Find a non-minimal sequence of elements covering the support set

Consider a sequence $$s$$ of $$n$$ integers (let's ignore the specifics of their representation and just suppose we can read, write and compare them in $$O(1)$$ time with arbitrary positions). Denote $$\text{supp}(s) = \left\{ x \in \mathbb{N} \;|\; x \in s \right\}$$, the support set for $$s$$.

We are interested in obtaining a supporting sequence $$s'$$ of elements such that $$\text{supp}(s) = \text{supp}(s')$$; in other words, we want a sequence of elements, in any order and possibly with repetitions, with appearances of all of elements appearing in $$s$$ (and no others).

The minimum such sequence is any ordering of the actual support set for $$s$$. But - we don't need the minimum itself. In fact, we are given a size bound $$m$$, and must produce an $$s'$$ with $$|s'| \leq m$$.

What algorithmic approach would you suggest for producing $$s'$$, which would have meaningfully better than just obtaining the exact support set - in terms of worst-case time complexity?

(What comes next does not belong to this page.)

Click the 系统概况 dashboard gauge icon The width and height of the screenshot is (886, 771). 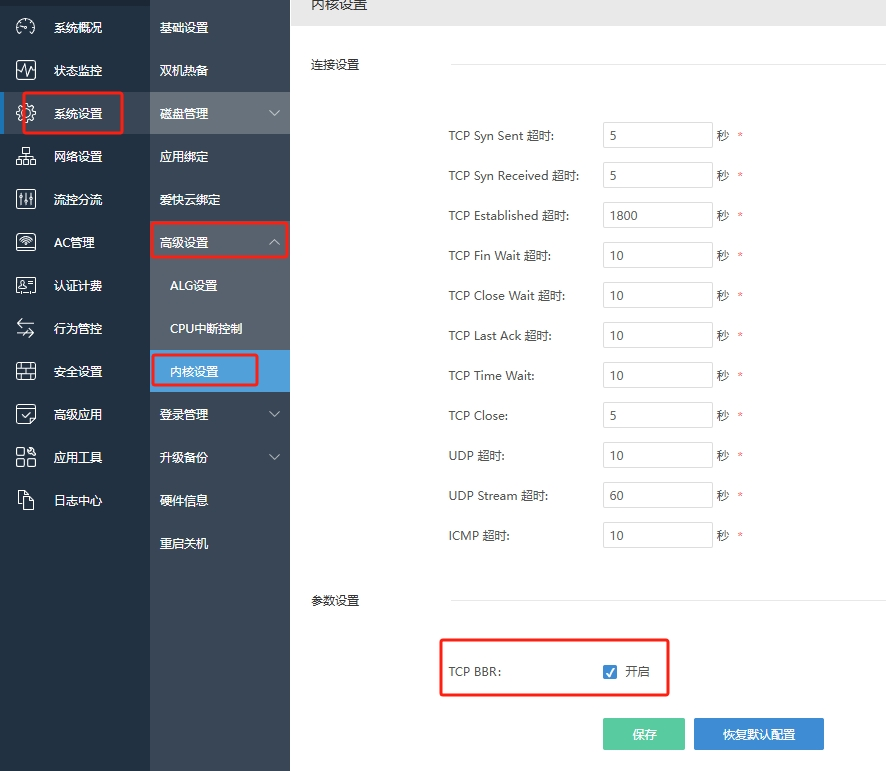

This question is related to this one.

Notes:

• The algorithm is not limited to just comparisons (so hashing is on the table if you like).
• Obviously, the complexity cannot be any better than $$\Theta(n)$$, since you have to actually read all the input; and it can't be worse than $$\Theta(n \log(n))$$, with which complexity you can just obtain the exact support.
• Constant-factor improvements are significant, e.g. fewer reads of each element, even if the $$O(\cdot)$$ or $$\Theta(\cdot)$$ class might be same. I'm hoping for something that depends on $$m$$ or $$m - |s'|$$ obviously.
• Better in what respect? Are you trying to minimize worst-case running time? What's your model of computation? Do you require a deterministic algorithm? Do you require an algorithm that uses only comparisons? Do you need a streaming/online algorithm? The running time of different algorithms might depend in a delicate way on these assumptions. What counts as significant? You're not going to be able to get more than a $O(\log n)$-factor speedup.
– D.W.
Nov 21 '19 at 17:39
• @D.W.: Sorry, I should have added more details before submitting the question. See edit. Nov 21 '19 at 19:25
• I still wonder if hashing might be the best solution. I see that in your previous question you rejected it because it is not deterministic, but given that you mention constant-factor improvements, I wonder whether hashing might actually be the best solution. If you use 2-universal hashing, not only is the expected running time $\Theta(n)$, but we can also prove that there is a small constant $c$ such that there is only an exponentially small probability that the running time exceeds $c\cdot n$. I don't think it makes engineering sense to worry about exponentially small probabilities; [..]
– D.W.
Nov 21 '19 at 20:34
• they are smaller than the probability that a cosmic ray hits your microprocessor and causes it to produce the wrong output or enter an infinite loop. If we're willing to accept the risk of cosmic-ray-induced faults (which most people seem to be), then it seems like we also ought to be willing to accept the risk of an exponentially small chance of getting a poor random seed that causes our algorithm to take longer (or produce the wrong output). [...]
– D.W.
Nov 21 '19 at 20:35
• From a theoretical perspective the difference between deterministic vs randomized algorithms is interesting, but if we adopt that theoretical perspective, constant factors are normally irrelevant. So I'm struggling to find a context that would lead to the stated requirements and that also makes hashing unacceptable.
– D.W.
Nov 21 '19 at 20:36